While Mexico is producing plenty of talent, a reluctance on the part of the nation's clubs to sell their most promising players holds back talented prospects
With the end of January, the transfer window has closed. Remarkably, for a second straight window, the transfer period came and went without much movement for young Mexicans.

The predicted outflux of young talent from Mexico is yet to materialize, and while it continues to have everything in the world to do with economics as much as the ability of young Mexican players, fans wouldn’t be crazy to start doubting if Mexico will ever have the amount of players abroad that other top Latin American nations do.

Of course, where there’s smoke, there’s fire. There was news in terms of Diego Reyes move to Porto this summer. Make no mistake, this was a blockbuster deal, but its postponement until summer, though it makes plenty of sense, reduced the net movement abroad of Mexicans this winter to exactly one - Javier Aquino’s respectable transfer to Villarreal - overall a disappointing sum for those who like to see Mexican players in Europe.

There is more to come. When Reyes moves this summer, Marco Fabian, Jorge Enriquez and Hector Herrera are due to go as well. All were rumored to move last summer as well, and this winter, but none ended up with a complete deal.

That’s due in large part to Mexican clubs’ reticence to sell. That factors in especially in the case of Chivas, which doesn’t seem to want to sell its players even in the wake of the success of Javier Hernandez at Man United - or perhaps because of that success.

The Chivas situation is indicative of the problem Mexico-wide. If Jorge Vergara figures that he left value on the table when moving Chicharito, and doesn’t want to repeat the mistake with Fabian or Enriquez, he’s probably wrong.

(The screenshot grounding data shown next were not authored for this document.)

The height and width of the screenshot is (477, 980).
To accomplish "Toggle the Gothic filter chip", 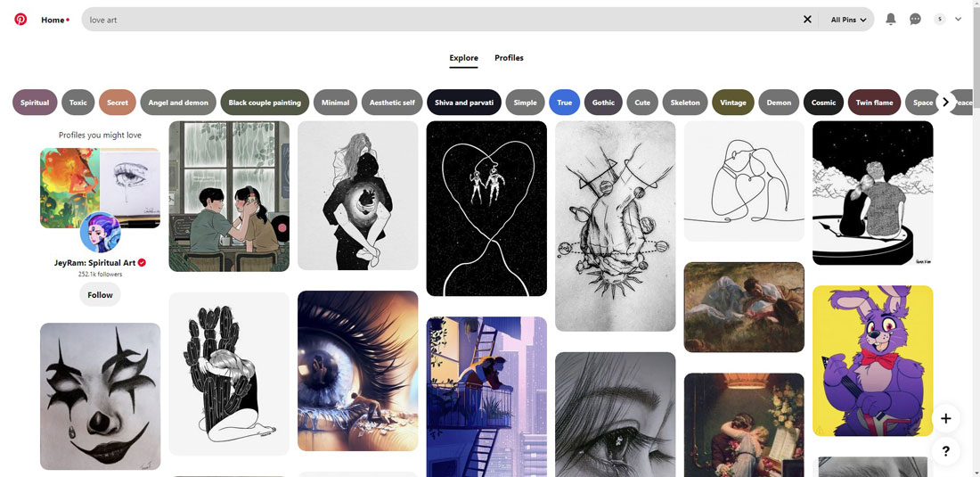I will pos(603,103).
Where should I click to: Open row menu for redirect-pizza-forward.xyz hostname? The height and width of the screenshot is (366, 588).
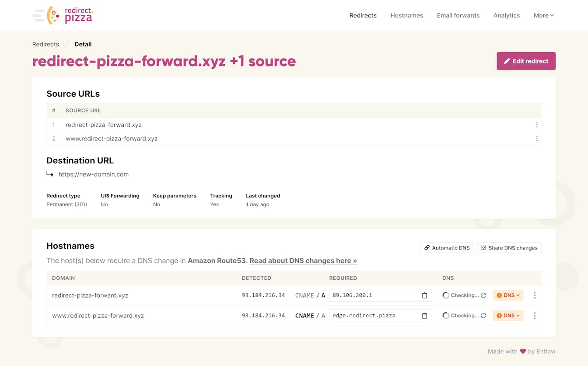point(534,296)
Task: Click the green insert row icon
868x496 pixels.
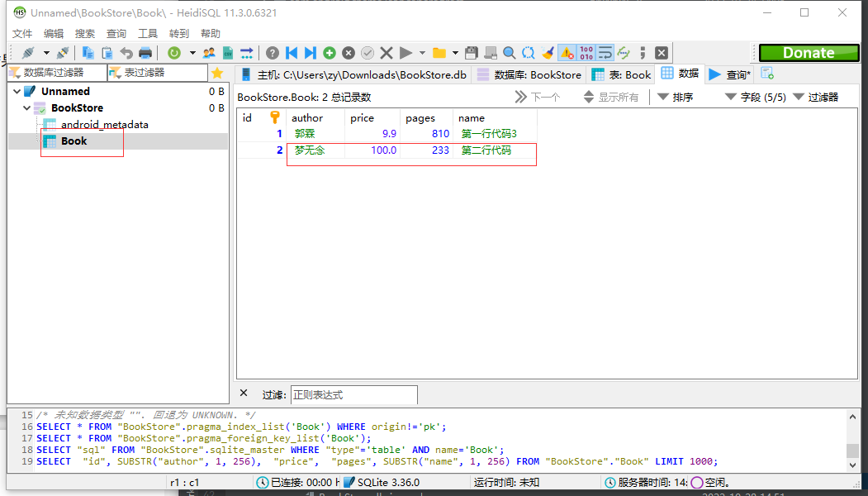Action: 330,53
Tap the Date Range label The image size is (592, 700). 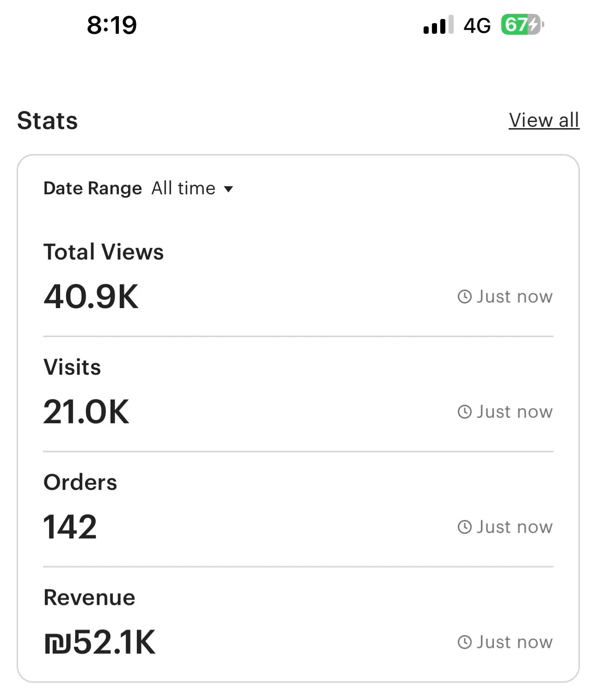(x=93, y=188)
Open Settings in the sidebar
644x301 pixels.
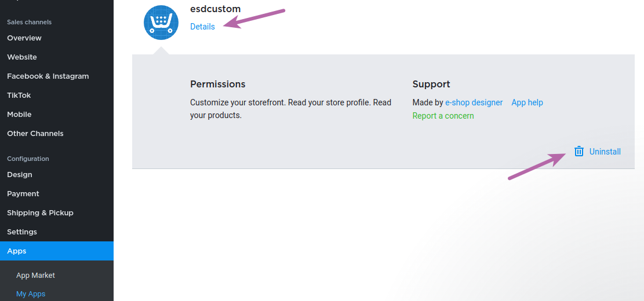pos(22,232)
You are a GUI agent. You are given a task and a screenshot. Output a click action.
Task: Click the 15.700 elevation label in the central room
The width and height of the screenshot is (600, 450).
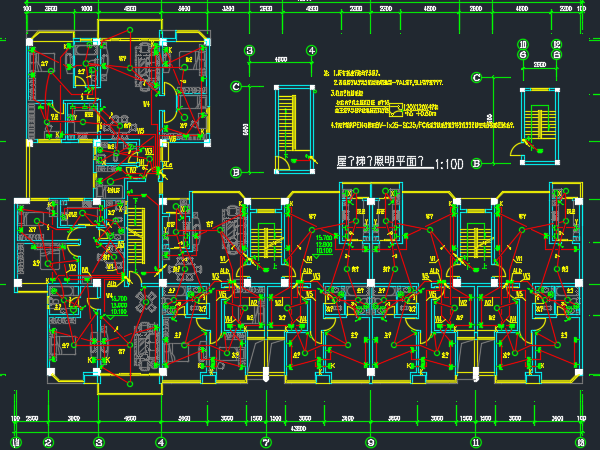click(324, 238)
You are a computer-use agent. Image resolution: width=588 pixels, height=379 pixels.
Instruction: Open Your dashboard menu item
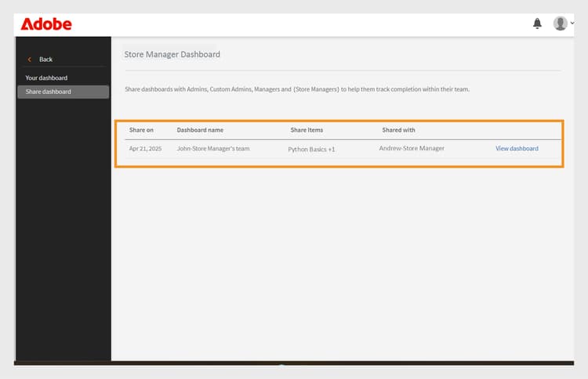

Chicharito’s value – now estimated in the area of $25 million compared to the $10 million Chivas let him go for in 2010, is intertwined with his performance at Man United, and had reached a ceiling in Mexico. The added value that Hernandez has tacked on in the past two and half seasons is inherently related to his proving himself on the world’s biggest club stages, something he never could have done in Mexico.

Keeping players in Mexico hoping they’ll appreciate more than the current market value is a mistake for clubs and the players. Yet that seems to be what it’s come to in many places across the league.

For example, it looks as if Estudiantes -- a Liga de Ascenso team -- will prevent young winger Jurgen Damm from moving to Manchester United by asking too much for a player with little top level experience. European teams are interested in Mexicans, but they’re not stupid.

The attitude of America and Pachuca is extraordinary, as the clubs have been adamant about letting players go to prove themselves in Europe to see how they will do. That led to the deal for Reyes and the potential deal for Herrera, players who will soon test themselves on the biggest stages.

The story is not the same for Fabian and Enriquez, despite all the rumors. This summer it again seems inevitable they will go, though it’s impossible to discount the odds that Vergara and Chivas will once again come between them and top-level European soccer.

For El Tri’s sake, let’s hope that doesn’t happen. There’s plenty of talent in Mexico. Rather than being unreasonable, clubs need to learn when to let theirs go. Otherwise, more of these all smoke-and-no-fire transfer periods await.